■ **Enunciado**:
Prosigue el relato sobre el alquiler de una bicicleta en Chiang Mai a partir de su última frase.

■ **Fragmento de origen**:
Al llegar a Chiang Mai elegí mi
tienda de bicicletas con mucho cuidado, como siempre, y, a pesar de que era la del alquiler
más caro, con la fianza abultada y la más distante del hotel, me decidí por la
tienda-taller que hay cerca de la puerta norte.
No pude negociar
gran cosa con el tailandés, un tipo mal encarado y nervioso, salvo una rebaja
de 10 bats diarios por llevarme la bici 4 días. Mi segundo intento para el
descuento fue al volver para renovar otros tantos días. Pero no hubo manera, el
precio de 70 bats al día permaneció invariable. El hombre era de ideas fijas.
Con pocas esperanzas
acudí a la tienda una tercera vez, el propio día de devolución, por ver si
podía retrasar la entrega de las 5 de la tarde, tan incómoda, por la primera
hora de la mañana. Si, claro, me dijo el tailandés, pero tendrás que pagarme un
día más. Tu alquiler es diario.
A la vista de
la actitud del tipo me presenté por la tarde a devolver la bici y recuperar mi
fianza de 50 euros. Es verdad que la hora de entrega eran las 17:00 pero yo
llegué allí a las 17:50. Un retraso lo tiene cualquiera. La tienda estaba
cerrada y así es como empezó esta historia.
Me vi allí,
solo en la calle, frente a una valla de un metro setenta de altura rematada de
alambre de espino y con una posibilidad cero de que apareciera nadie. Y yo, a
la vista de los precedentes, no quería llevarme de nuevo la bici. Así que tenía
un trabajo que hacer: poner la bici al otro lado de la valla. Daily is daily.
Merodeé por
la manzana de casas, como lo haría un mendigo en busca de algo de valor, hasta
que encontré una cámara vieja que até al manillar de la bici. Puse el candado en
la rueda y alcé l bici por su parte de atrás hasta pasarla al otro lado de la
valla. Luego solo tuve que ir soltando la cámara del manillar hasta que se
depositó en el suelo perfectamente de pie. Salí de allí con alguna magulladura
en los brazos pero satisfecho y con la llavecita del candado en el bolsillo.

■ **Datos proporcionados**:

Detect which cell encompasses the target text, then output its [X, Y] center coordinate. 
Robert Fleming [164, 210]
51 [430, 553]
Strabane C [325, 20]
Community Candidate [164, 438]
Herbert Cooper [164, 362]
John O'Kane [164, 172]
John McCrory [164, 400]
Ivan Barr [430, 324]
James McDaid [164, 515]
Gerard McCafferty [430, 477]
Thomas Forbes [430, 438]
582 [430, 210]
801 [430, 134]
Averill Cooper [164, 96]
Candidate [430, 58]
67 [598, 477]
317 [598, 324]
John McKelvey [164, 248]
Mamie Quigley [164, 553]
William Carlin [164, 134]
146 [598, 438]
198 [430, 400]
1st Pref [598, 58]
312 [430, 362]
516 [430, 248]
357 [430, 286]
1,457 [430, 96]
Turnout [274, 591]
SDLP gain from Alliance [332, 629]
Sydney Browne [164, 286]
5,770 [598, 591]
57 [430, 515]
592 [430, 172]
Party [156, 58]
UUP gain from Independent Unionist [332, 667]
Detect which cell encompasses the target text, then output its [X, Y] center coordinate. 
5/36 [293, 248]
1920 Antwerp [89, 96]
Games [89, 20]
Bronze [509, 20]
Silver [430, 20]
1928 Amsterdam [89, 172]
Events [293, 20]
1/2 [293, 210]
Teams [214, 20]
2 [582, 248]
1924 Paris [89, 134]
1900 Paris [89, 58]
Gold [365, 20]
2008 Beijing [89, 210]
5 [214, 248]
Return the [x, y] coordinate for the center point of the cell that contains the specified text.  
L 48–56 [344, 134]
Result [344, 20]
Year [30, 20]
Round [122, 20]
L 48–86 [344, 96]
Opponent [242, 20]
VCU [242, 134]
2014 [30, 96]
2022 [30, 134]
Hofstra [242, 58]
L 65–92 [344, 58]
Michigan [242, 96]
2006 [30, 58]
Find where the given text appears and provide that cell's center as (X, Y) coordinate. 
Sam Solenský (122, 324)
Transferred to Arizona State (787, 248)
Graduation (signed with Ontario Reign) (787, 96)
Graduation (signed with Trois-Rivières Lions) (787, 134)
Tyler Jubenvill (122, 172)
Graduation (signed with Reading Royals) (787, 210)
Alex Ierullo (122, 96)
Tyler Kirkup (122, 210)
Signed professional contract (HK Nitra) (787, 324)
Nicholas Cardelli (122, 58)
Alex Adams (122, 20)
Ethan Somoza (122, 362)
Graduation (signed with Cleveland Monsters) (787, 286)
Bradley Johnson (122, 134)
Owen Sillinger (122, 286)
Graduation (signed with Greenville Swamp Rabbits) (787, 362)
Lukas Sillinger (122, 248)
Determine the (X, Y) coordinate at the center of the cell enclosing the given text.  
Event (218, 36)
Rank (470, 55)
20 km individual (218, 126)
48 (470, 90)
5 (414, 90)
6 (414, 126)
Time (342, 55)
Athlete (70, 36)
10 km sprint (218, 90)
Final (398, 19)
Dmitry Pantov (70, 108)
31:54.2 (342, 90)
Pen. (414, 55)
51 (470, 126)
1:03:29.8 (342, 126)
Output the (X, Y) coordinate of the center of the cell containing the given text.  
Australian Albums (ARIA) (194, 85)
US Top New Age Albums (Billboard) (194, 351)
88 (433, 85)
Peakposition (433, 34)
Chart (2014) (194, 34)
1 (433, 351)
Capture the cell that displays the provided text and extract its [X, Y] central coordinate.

■ **Respuesta**:
Regresé por
la mañana, a las 10, al lugar de los hechos y el tailandés debía llevar horas
armando su indignación porque la verdad es que no me recibió con amabilidad. El
hombre repetía, mientras alzaba los brazos imitando el sobrevuelo de la valla
por la bici, que eso que yo había hecho era “not good, not good” Podía
comprender perfectamente su sorpresa, así que mostré una cara de español
despistado en Tailandia sin darle más importancia. Todo porque aquel hombre se
relajara.
Pero no fue
así. Siguió con sus aspavientos haciendo un gran drama del asunto. El tipo exageraba
mucho, tanto que mi entendimiento de su inglés
no pasaba de intermitente. Llegó a un punto su ira en que le pareció que
era el momento de castigarme. Así que, como quien cierra un asunto, y haciendo
oscilar la llavecita del candado con su cordón me dijo la palabra mágica: Ahora
me tienes que pagar 70 bats de un día.
Nunca debió
haber hecho eso. Se me cambió el color y como diría mi sobrino Pedro: Más vale
que le des un guantazo porque hablarle le va a resultar mucho peor. Y eso fue
lo que hice: hablarle. Hacerlo sin parar en un inglés infumable pero
persistente como una lluvia de monzón. Soy imbatible en ese terreno. El hombre no
tenía aguante alguno y a los tres minutos empezó a cansarse y, como es natural,
yo empecé a rematarle. En ese punto, cada vez que hacía el gesto de los brazos
pasando la bici y el not good, not good, yo le recordaba que era la octava vez
que me lo decía, la novena, la décima. Yo no tenía prisa y no me movía. El
hombre iba y venía desesperado pero llegó un momento en que su mirada desolada
dejó claro que renunciaba al imposible asunto de que le pagara un día más.
La victoria
me reconfortó, la verdad. Incluso me dio fuerzas para la segunda batalla que se
avecinaba, porque yo sabía perfectamente que se habían roto dos radios y un
mecánico tailandés, aunque esté cegado por la ira, no puede dejar de verlo a la
primera.
Y así fue. Quitó el candado a la bici, la subió en su soporte y le dio
una pedalada. La rueda en su inocente giro hacía ese bonito arabesco con la
llanta de cuando se le han roto algunos radios.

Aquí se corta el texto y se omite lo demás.